目的 建立金黄色葡萄球菌苯唑西林和红霉素耐药基因的多重PCR快速检测体系,并进行临床应用评价.以了解耐药基因mecA、ermA、ermC在广州地区的流行分布,指导临床合理使用抗生素.方法 全自动仪器鉴定菌株及药敏试验,克林霉素耐药试验检测克林霉素诱导耐药,通过优化PCR反应体系建立多重PCR反应并应用于检测金黄色葡萄球菌耐药基因:mecA、ermA和ermC.结果 成功构建四重PCR快速检测体系,临床评价所分离的124株金黄色葡萄球菌中,mecA、ermA、ermC检出率分别为59.7%、50%、33.9%;克林霉素诱导耐药菌株主要是ermC基因;苯唑西林耐药菌株中均能检测出mecA,红霉素耐药菌株中97.7%携带耐药基因ermA或/及ermC.结论 所构建的多重PCR检测体系为临床实验室提供快速而有效的菌株耐药基因检测手段.mecA、ermA、ermC是本地区分离的金黄色葡萄球菌对苯唑西林和红霉素耐药的主要机制之一.

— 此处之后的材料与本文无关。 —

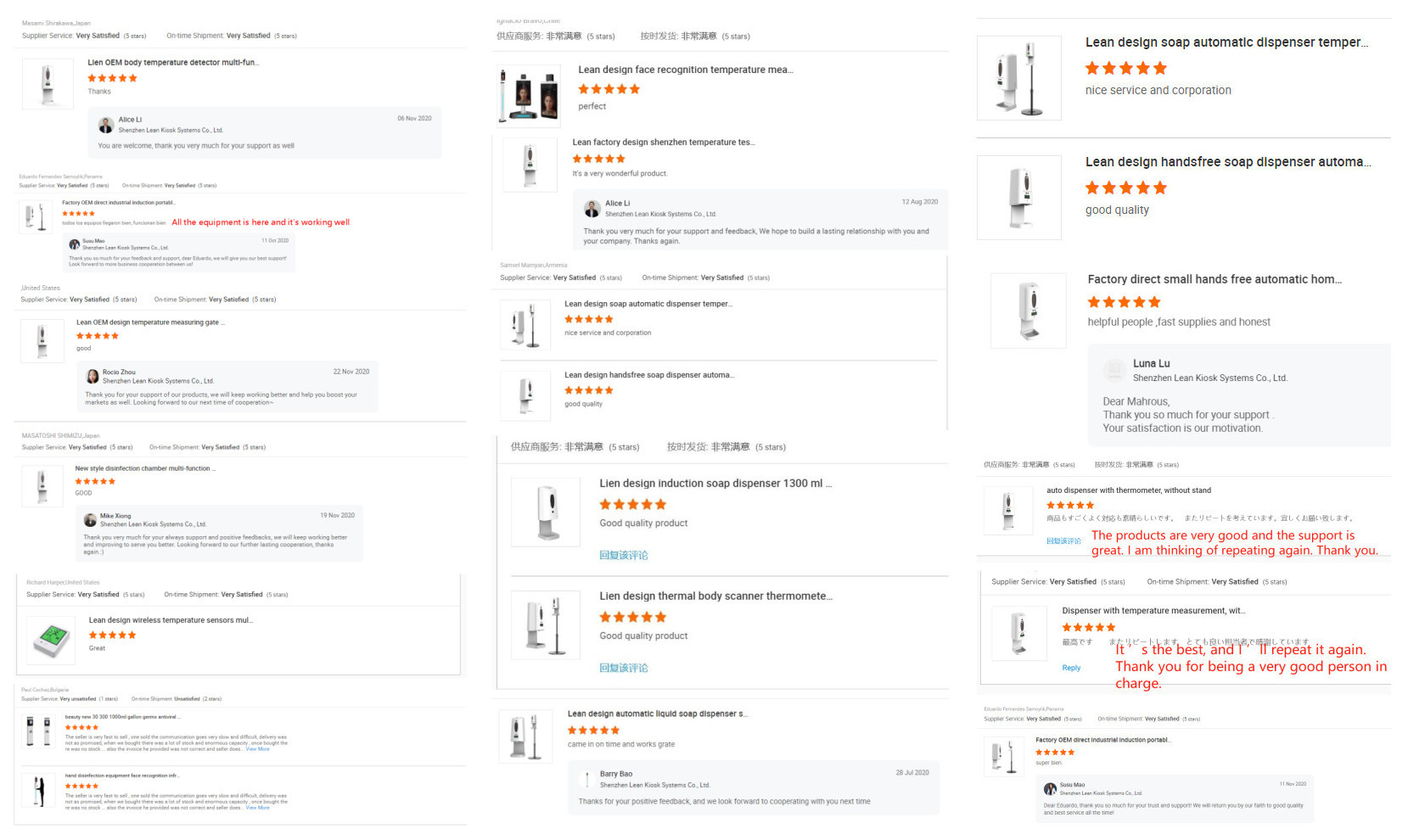Click Reply under the Dispenser with temperature measurement review
The width and height of the screenshot is (1408, 840).
coord(1071,668)
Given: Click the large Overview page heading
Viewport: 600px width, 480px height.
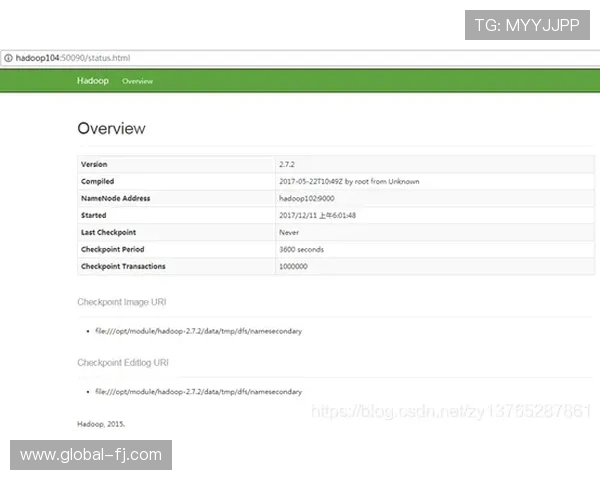Looking at the screenshot, I should pyautogui.click(x=111, y=128).
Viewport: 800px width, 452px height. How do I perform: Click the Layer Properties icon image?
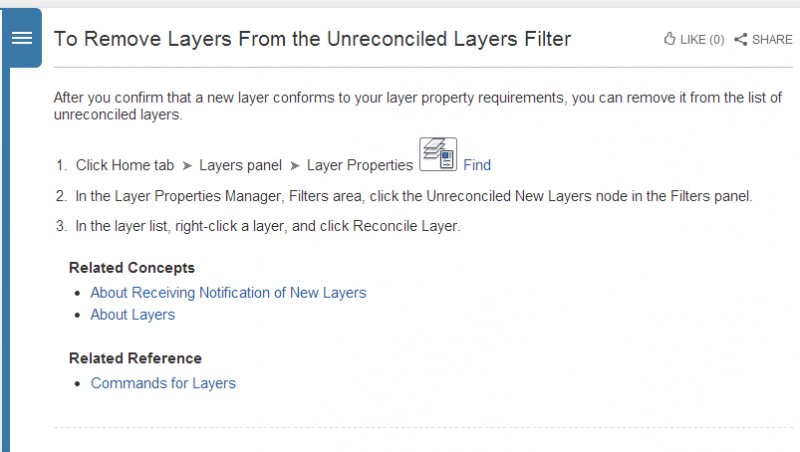tap(438, 154)
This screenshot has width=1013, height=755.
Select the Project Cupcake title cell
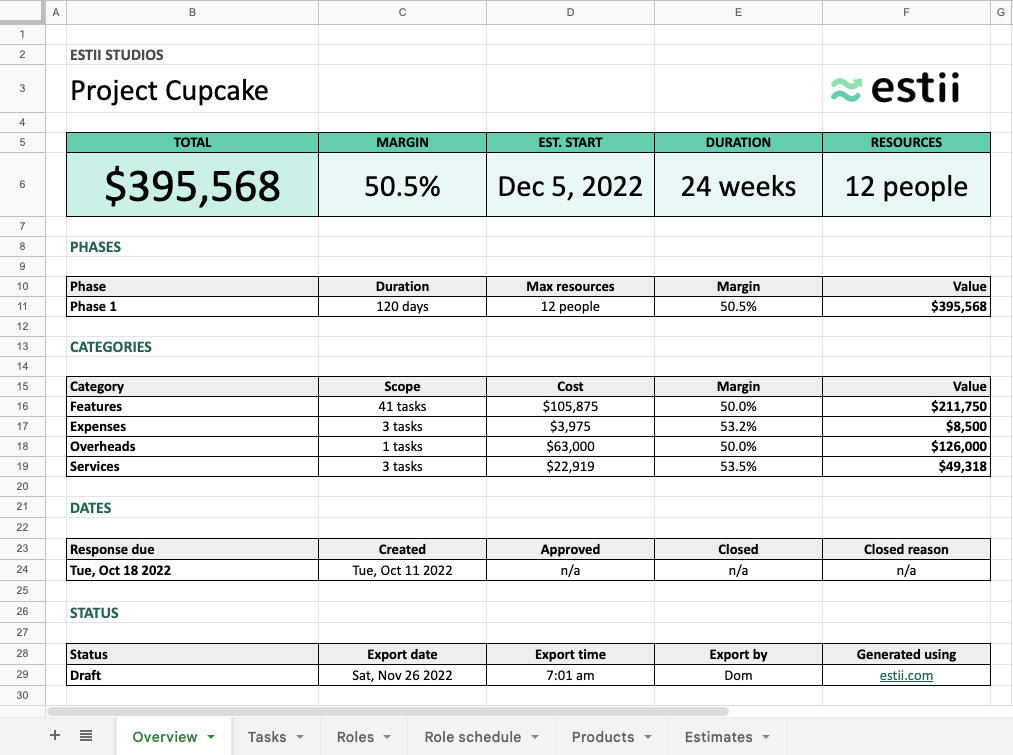[x=193, y=89]
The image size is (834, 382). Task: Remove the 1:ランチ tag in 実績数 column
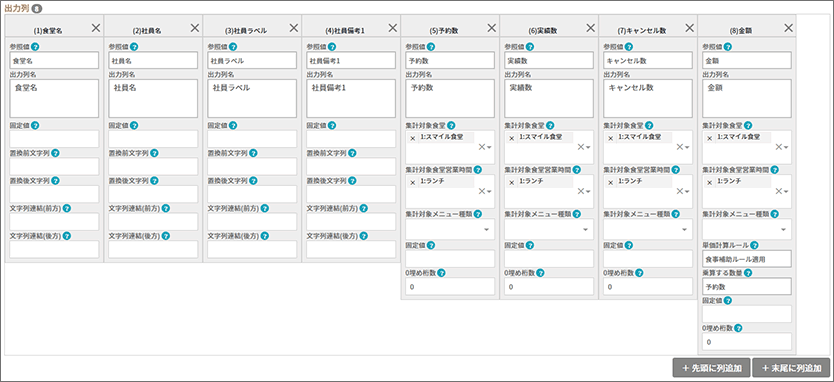512,182
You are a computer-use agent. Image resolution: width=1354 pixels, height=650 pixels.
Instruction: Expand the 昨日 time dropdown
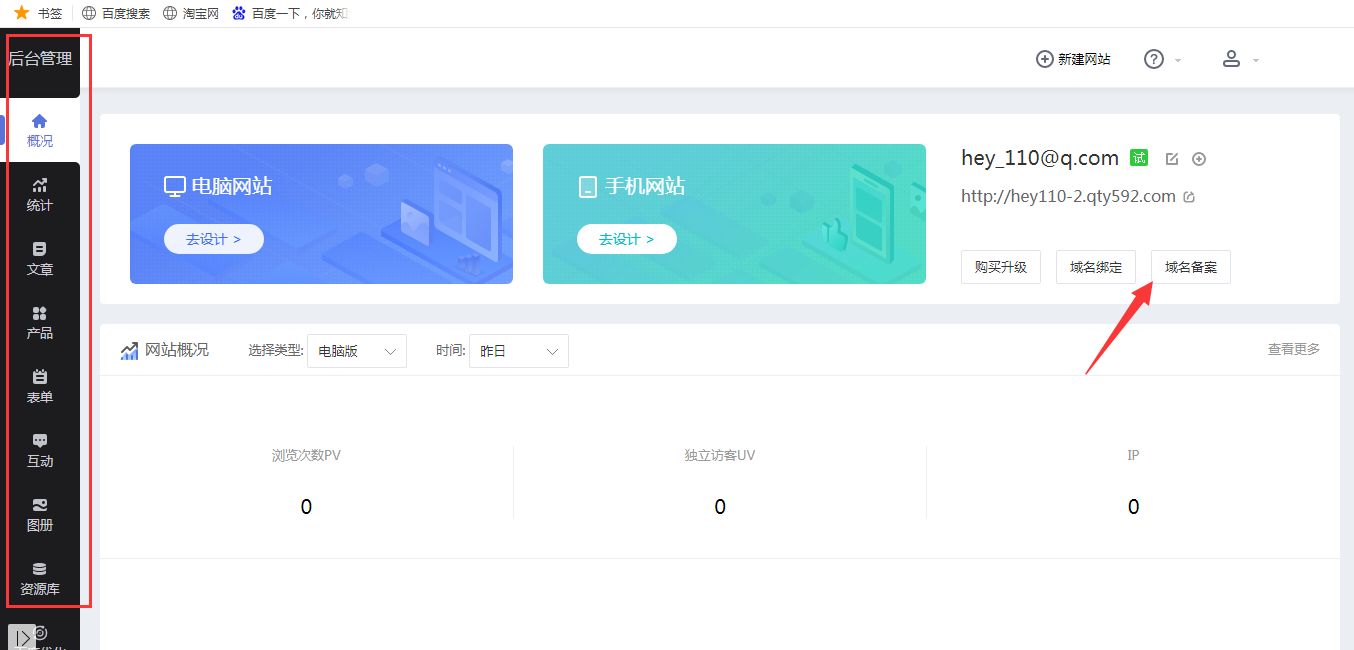tap(518, 351)
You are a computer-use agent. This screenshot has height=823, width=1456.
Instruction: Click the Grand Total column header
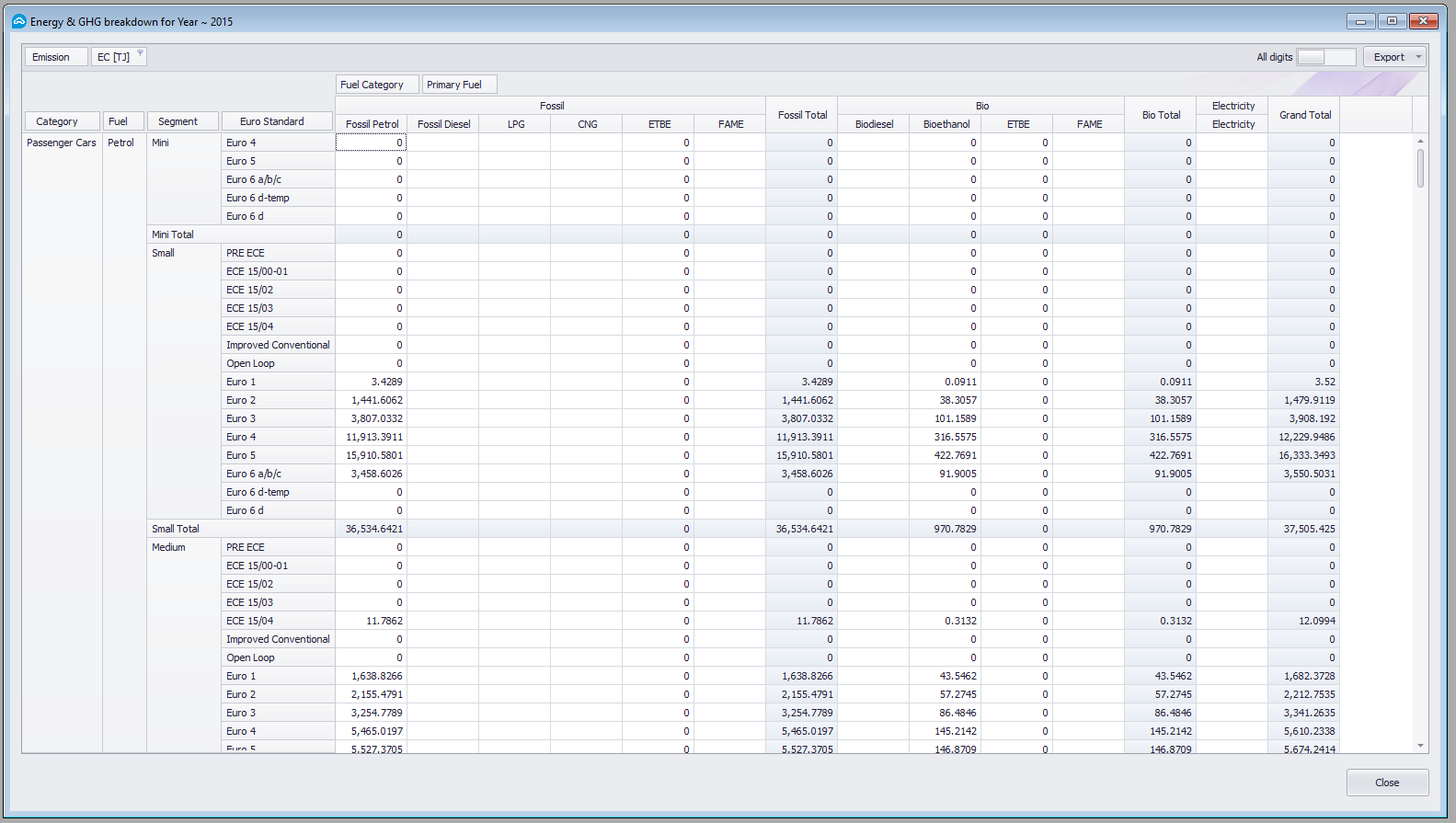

Rapid detection of oxacillin and erythromycin resistance genes in Staphylococcus aureus using multiplex PCR

OBJECTIVE: To establish a rapid multiplex PCR (MPCR) detection system of oxacillin and erythromycin resistance genes in Staphylococcus aureus (S. aureus) and evaluate the genotype distribution of the genes associated to mecA, ermA and ermC resistance in Guangzhou. METHODS: The S. aureus strains were identified and susceptibility tests were performed using VITEK-60 or PHOENIX-100 system. The inducible resistance to clindamycin of strains with of erythromycin resistance was conducted using D-test, and the MPCR system of for detecting the antibiotic resistance genes was optimized. RESULTS: The MPCR assay for detecting the resistance genes was constructed successfully. According to the results of MPCR, the positivity rates for mecA, ermA and ermC genes among the 124 strains of S. aureus isolated from clinical samples were 56.5%, 50% and 33.9%, respectively. Good correlation was observed between the antibiotic resistance phenotypes and the S. aureus genotypes. mecA were detected in all the methicillin-resistant S. aureus strains, and ermA and/or ermC in 97.7% of the S. aureus strains with erythromycin resistance. CONCLUSION: This MPCR system allows rapid and reliable analysis of antibiotic resistance genotypes of S. aureus isolated from clinical samples. mecA, ermA, and ermC genes are among the predominant genetic determinants for the resistance to oxacillin and erythromycin in S. aureus isolates in Guangzhou.